Earlier on David Garrick in London had telephoned me and commissioned me to a condolence book, put same at King’s College. But that I should be the first to sign it. By the time I arrived at King’s College I found a condolence book already signed, so I had to append my name and that of Garrick – sin transit gloria mundi – Thus the glory of the world passes.

We at King’s College twisted that to the man who was sick passed to glory on Monday morning. So we all believe that Tony has passed to glory. Garrick’s message shows how we care about one another even in our old age. Thus I had breakfast in the house of The Very Revd Osinulu sometime in June last year and I was by his side on the celebration of his 90th birthday in Methodist Church some 4 or 5 years ago. We were all classmates.

Above all I cannot end my homily without referring to Joseph Addision’s observation in Westminster Abbey as follows: “When I look upon the tombs of the great every emotion of envy dies in me. When I read the epitaphs of the beautiful, every inordinate desire goes out. When I meet with the grief of parents upon a tombstone, my heart melts with compassion.

When I see the tombs of the parents themselves, I consider the vanity of grieving for those who will must quickly follow. When I see Kings lying by those who deposed them, When I consider rival wits placed side by side, or the holy men that divided the world with their contents and disputes, I reflect with sorrow and astonishment on the little competitions, factions and debates of mankind. When I read the several dates of the tombs of some that died yesterday and some six hundred years ago – I consider that great day when we shall all of us be contemporaries and make our appearance together.”

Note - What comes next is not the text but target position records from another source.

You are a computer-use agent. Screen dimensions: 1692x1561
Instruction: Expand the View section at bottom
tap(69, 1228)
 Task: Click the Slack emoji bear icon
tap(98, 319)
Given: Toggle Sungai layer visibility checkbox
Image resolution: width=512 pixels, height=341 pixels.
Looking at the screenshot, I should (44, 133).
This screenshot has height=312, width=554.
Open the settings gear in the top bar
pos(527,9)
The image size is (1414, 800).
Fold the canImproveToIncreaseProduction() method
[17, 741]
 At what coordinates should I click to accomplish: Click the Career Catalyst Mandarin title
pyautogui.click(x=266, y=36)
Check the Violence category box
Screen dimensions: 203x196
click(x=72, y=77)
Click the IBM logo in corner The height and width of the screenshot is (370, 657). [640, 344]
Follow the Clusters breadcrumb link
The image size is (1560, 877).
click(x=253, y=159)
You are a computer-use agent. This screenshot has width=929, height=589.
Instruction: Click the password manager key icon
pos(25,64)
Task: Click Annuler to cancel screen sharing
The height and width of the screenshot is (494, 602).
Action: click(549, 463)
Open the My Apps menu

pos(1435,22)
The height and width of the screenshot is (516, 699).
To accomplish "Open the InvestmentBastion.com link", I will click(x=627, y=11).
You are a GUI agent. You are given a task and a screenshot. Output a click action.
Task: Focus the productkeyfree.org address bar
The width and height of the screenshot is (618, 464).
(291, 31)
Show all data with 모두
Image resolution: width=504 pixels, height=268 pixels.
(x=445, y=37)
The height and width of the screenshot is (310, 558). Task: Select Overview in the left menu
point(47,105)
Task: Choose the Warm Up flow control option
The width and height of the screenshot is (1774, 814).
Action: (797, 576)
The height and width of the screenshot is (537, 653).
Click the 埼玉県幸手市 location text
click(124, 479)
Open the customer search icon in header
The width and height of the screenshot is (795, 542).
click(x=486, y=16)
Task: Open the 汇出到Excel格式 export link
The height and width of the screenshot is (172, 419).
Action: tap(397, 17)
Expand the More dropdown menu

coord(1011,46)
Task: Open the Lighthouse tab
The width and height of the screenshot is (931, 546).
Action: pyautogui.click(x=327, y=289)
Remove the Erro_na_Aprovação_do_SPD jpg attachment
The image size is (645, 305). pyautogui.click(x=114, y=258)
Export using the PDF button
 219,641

Let me conclude by my repeating what Horatio said at the gates of Rome in 360 ab urbe condita “To every man upon the earth, death cometh soon or late. We all pray to leave a memorable legacy behind such that my contemporary and friend has left.”

Antus puer as I used to call him, “requiescat in peace” Latin was one of our strong subjects at King’s College. Once again antus puer, adieu

The above is my valedictory speech upon the demise of a close friend and contemporary at King’s College, Lagos.

*Pa Adedapo A. Adeniran, a lawyer lives in Lagos. He spoke at the inaugural press conference of the Anthony Enahoro Legacy Commission at King’s College, Lagos on Monday.